When you reach the line containing "This screenshot has height=1000, width=1000." in the records below, start copying exactly, and stop once you have copied the line containing "Given: Click the Transfer Selected button".

Dataset entries:

○ ○ ○ ○ ○

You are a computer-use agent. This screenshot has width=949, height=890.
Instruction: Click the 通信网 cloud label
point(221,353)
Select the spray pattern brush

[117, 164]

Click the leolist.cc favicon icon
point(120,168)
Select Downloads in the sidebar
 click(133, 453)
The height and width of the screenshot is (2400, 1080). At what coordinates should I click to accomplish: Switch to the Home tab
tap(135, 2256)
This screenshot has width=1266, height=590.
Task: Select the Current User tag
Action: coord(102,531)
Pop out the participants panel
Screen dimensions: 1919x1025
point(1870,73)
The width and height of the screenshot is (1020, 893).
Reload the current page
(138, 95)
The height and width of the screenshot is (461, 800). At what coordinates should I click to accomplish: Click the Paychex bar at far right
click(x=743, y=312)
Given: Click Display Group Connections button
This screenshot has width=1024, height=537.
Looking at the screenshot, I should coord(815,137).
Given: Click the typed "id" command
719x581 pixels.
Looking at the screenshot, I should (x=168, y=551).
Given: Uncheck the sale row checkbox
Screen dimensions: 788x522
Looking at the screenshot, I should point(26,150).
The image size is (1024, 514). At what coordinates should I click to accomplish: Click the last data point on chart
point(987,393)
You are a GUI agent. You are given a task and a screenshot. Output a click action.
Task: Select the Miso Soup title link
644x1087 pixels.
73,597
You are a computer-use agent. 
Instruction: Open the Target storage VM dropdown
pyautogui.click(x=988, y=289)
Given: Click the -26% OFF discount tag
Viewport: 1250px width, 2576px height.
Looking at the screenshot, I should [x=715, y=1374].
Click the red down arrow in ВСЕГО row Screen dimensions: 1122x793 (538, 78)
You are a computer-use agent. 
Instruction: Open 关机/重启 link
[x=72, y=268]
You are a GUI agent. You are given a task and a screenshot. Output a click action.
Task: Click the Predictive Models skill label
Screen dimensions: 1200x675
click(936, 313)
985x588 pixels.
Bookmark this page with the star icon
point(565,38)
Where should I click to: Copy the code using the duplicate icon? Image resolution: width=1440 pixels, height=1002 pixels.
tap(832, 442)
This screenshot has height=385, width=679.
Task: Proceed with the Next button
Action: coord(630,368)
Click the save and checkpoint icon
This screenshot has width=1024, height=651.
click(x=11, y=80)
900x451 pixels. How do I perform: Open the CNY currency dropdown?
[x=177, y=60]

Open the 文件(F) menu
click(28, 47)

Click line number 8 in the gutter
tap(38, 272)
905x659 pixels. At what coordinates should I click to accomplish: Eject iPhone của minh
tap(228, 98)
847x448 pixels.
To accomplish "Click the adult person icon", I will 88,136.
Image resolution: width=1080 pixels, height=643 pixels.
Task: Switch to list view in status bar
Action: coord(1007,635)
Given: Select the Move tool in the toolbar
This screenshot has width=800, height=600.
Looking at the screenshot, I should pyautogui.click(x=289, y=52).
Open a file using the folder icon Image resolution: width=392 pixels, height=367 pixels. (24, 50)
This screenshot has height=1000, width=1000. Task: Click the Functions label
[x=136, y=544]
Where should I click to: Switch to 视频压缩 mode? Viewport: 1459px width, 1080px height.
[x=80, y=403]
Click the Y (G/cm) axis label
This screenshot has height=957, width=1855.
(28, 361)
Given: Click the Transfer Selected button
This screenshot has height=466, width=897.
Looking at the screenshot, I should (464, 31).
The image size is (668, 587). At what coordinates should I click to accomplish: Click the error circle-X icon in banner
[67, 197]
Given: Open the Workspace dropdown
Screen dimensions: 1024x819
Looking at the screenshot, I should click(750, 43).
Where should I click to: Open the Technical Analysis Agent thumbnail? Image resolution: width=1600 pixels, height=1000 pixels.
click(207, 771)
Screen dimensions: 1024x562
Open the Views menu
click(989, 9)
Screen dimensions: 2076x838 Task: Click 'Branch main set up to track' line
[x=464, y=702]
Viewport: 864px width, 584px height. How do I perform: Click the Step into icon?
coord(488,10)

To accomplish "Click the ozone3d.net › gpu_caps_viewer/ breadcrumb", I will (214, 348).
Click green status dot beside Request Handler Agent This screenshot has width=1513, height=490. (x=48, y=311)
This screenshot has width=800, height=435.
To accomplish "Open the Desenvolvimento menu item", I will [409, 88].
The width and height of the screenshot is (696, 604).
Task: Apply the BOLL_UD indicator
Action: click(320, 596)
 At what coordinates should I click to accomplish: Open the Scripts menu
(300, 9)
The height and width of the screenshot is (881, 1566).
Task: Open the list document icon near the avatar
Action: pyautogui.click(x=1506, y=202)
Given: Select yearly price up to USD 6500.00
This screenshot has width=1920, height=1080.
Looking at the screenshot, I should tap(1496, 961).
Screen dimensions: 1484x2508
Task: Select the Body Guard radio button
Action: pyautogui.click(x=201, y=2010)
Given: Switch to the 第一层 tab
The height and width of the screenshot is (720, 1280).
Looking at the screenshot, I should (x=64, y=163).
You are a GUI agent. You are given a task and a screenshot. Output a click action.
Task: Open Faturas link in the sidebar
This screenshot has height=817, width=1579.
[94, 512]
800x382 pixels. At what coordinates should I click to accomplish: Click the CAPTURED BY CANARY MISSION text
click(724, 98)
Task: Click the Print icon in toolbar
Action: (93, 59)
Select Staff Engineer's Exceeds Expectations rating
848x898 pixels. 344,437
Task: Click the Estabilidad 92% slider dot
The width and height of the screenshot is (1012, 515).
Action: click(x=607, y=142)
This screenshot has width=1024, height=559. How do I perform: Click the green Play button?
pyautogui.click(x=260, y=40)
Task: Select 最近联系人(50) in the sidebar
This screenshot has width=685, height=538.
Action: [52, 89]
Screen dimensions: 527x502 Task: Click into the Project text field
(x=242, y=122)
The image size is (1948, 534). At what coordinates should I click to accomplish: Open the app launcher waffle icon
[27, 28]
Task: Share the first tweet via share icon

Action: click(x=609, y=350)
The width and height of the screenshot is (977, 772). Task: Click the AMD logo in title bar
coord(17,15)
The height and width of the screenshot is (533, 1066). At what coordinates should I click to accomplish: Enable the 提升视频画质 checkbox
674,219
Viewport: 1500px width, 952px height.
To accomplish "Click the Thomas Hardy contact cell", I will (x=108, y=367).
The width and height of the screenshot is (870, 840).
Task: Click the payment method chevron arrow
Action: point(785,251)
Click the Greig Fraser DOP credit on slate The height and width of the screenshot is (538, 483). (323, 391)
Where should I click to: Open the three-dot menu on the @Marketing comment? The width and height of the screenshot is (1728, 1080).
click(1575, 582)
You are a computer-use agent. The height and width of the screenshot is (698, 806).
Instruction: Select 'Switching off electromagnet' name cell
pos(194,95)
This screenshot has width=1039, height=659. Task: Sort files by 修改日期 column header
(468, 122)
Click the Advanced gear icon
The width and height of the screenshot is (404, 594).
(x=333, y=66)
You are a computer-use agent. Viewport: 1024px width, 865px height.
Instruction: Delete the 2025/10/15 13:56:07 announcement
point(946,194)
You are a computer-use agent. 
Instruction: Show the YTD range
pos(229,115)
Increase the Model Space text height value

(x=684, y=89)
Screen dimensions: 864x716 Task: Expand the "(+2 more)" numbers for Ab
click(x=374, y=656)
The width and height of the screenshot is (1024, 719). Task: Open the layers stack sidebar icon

○ ○ ○ ○ ○

■ **Your response**
This screenshot has height=1000, width=1000. Task: Click the Functions label
[x=136, y=544]
Where should I click to: Switch to 视频压缩 mode? Viewport: 1459px width, 1080px height.
[x=80, y=403]
Click the Y (G/cm) axis label
This screenshot has height=957, width=1855.
(28, 361)
Given: Click the Transfer Selected button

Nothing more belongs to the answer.